Updated

The dollar rebounded on Wednesday as investors focused on relative interest rates, which increasingly were expected to favor the dollar, and reversed some bets against the currency.

Early in the session, the U.S. currency soared more than 2 percent against the Australian dollar after the Reserve Bank of Australia (search) opted to keep interest rates unchanged. It rose more than 1 percent against the Canadian dollar, adding to sharp gains on Tuesday after the Bank of Canada (search) also opted to keep rates flat.

As the dollar's gains spread to other currencies, traders scrambled to cover short positions after weeks of steep dollar declines. Short positions essentially are bets that a currency will fall.

"All position-squaring, nothing fundamental. Everyone was worried about a correction and here it is," said Jason Daw, senior G10 foreign exchange strategist with Merrill Lynch in New York.

The rapid decline of the dollar in the past few months had traders anticipating a broad rebound.

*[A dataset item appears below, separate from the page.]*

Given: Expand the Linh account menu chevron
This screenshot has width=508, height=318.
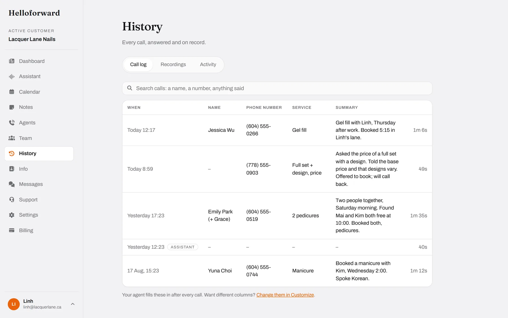Looking at the screenshot, I should point(73,304).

But how far the move goes to retrace the currency's losses may depend on how thin trading conditions become as the year closes.

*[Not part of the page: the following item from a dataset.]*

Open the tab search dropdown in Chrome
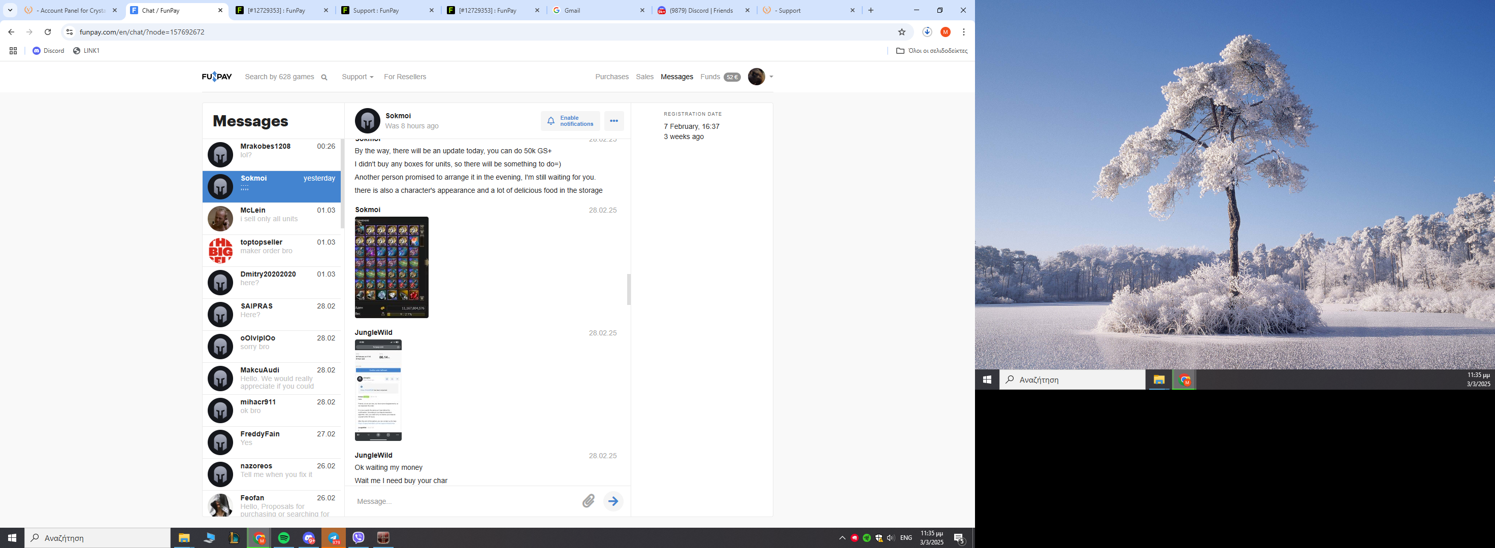This screenshot has width=1495, height=548. 10,10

"I wouldn't be surprised if this correction went another day," said Daw. He added that some investors who profited off the dollar's descent may want to hold on to their winnings instead of trying to play the currency's move higher.

Other analysts emphasized that Wednesday's rally, whether or not it lasts until Thursday, does not change any long-term views on the dollar.

"We tend to think this is a short-term phenomenon ... This is a corrective rally within a dollar bear phase," said John Rothfield, currency strategist with Bank of America in San Francisco.

The dollar leaped against the euro to its best single-day rise in two months. By late afternoon the euro was at $1.3335, down about 0.70 percent from late Tuesday.

Against the yen, the dollar jumped more than 1 percent from the prior late New York session, to 104.05 yen .

The dollar also rose against the Swiss franc, to 1.1492 francs .

Dealers said the rate decisions were largely expected but served to remind the market that while interest rates are rising in the United States, they are likely to remain flat in other countries, where growth has been constrained, at least in part because of strong currencies.

New Zealand's central bank was the latest to leave the country's interest rates unchanged. But the bank said it could not rule out tightening if stronger-than-expected inflation pressures emerged.

As U.S. interest rates rise while those of other countries hold steady or fall, it becomes less expensive, or more rewarding, for investors to hold dollar-denominated assets, such as Treasuries. An auction of $5 billion in 5-year Treasury notes on Wednesday attracted strong demand from foreign investors.

"Canada really got the ball rolling and (the Canadian dollar) continues to get hammered against the dollar," said John Beerling, chief dealer at Wells Fargo in Minneapolis.

The central banks of Britain and Sweden meet this week, but, like authorities in Canada, Australia and New Zealand, they are expected to keep rates steady.

In contrast, the Federal Reserve (search) is widely expected to raise rates by a quarter percentage point, to 2.25 percent, next Tuesday.

The ferocity of Wednesday's dollar rally had some dealers wondering if the European Central Bank, which has expressed its concern over the strong euro, may have been intervening to push up the dollar.

But others said there was no sign of ECB action.

"There are definitely no central banks in," said a Frankfurt-based trader. "They are not doing anything in the open, and nothing covertly either."

The ECB declined to comment on the intervention talk.

On Wednesday, Irish Finance Minister Brian Cowen told Reuters Europe had received no indication of a U.S. plan to tackle dollar weakness. He also said there was no plan for European-Japanese action to affect exchange rates.